Poèmes (Canora, 1905)/Lorsque le vent de mai

(p. 87-89).


II


 
Lorsque le vent de mai, tout chargé de lilas,
Qui berce les grands lys sur les pelouses vertes
Et la glycine mauve au balcon des villas,
Glissait par la fenêtre ouverte
Pour baiser mon front triste et las,


En ces matins légers, où les fauvettes folles
Se poursuivent, sur les rameaux des églantiers,
Où, vers le soleil d’or l’alouette s’envole,
Où les vierges, par les sentiers,
Vont cueillir de blanches corolles,

 


Je fuyais bien souvent, dans l’ombre des massifs,
Ne désirant plus rien que l’oubli, le silence,
Laissant le doute naître en mon cerveau passif
Et ne gardant que la souffrance
Des baisers vains et fugitifs.


Des baisers sans amour et des paroles vides
Qui satisfont les sens ou l’esprit, non le cœur,
Et, tristement penché sur un ruisseau limpide,
J’avais baigné mes yeux en pleurs
Au cristal frais des eaux rapides.


D’où vient donc qu’au retour de ce même printemps,
Je sens frémir soudain et jaillir ma pensée ?
D’où vient qu’une chanson claire s’est élancée
Comme un hymne d’espoir, de mon cœur de vingt ans ?

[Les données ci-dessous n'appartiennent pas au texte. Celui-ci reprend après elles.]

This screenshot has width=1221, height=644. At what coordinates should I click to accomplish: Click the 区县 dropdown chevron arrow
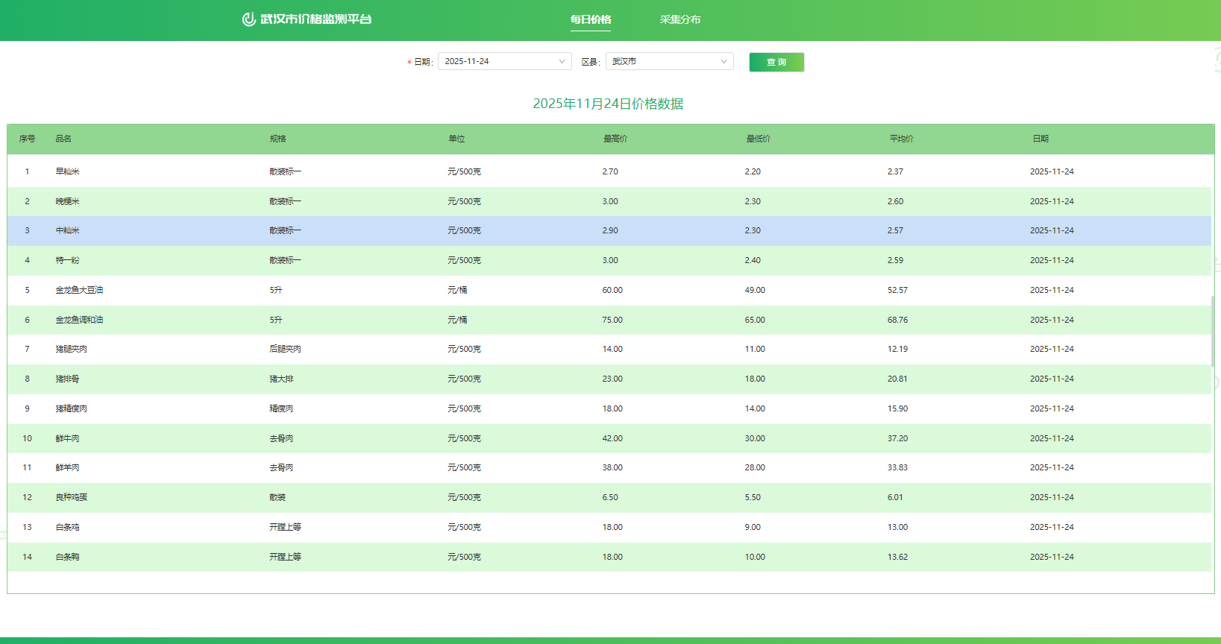tap(724, 62)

C’est que vous êtes là, ma souriante amie,
Vous que je rencontrai sur la route de vie,
Comme vous y passiez, rêveuse aux cheveux bruns,
Heureuse des couleurs, des suaves parfums,
Heureuse d’écouter les voix de la nature.
Et vous m’avez souri de votre bouche pure,
Et vous avez posé votre main dans ma main,
Et vos grands yeux brillants éclairent mon chemin.

 

Ô compagne de rêve, ô chère Marguerite,
Par dessus l’univers qui clame et qui s’agite,
Que notre amour s’élève et plane à tout jamais !
Voyez-vous ces grands bois, ces vallons, ces sommets,
Ces plaines, ces hameaux et ces foules pressées,
Les choses du présent et les choses passées,
L’immensité des mers, l’immensité des cieux ?
Je les veux embrasser, d’un vol audacieux,
Et je leur veux ravir les choses les plus belles
Pour en édifier la demeure éternelle
Où notre tâche humaine et nos labeurs finis,
Seuls, devant l’Idéal, nous serons réunis.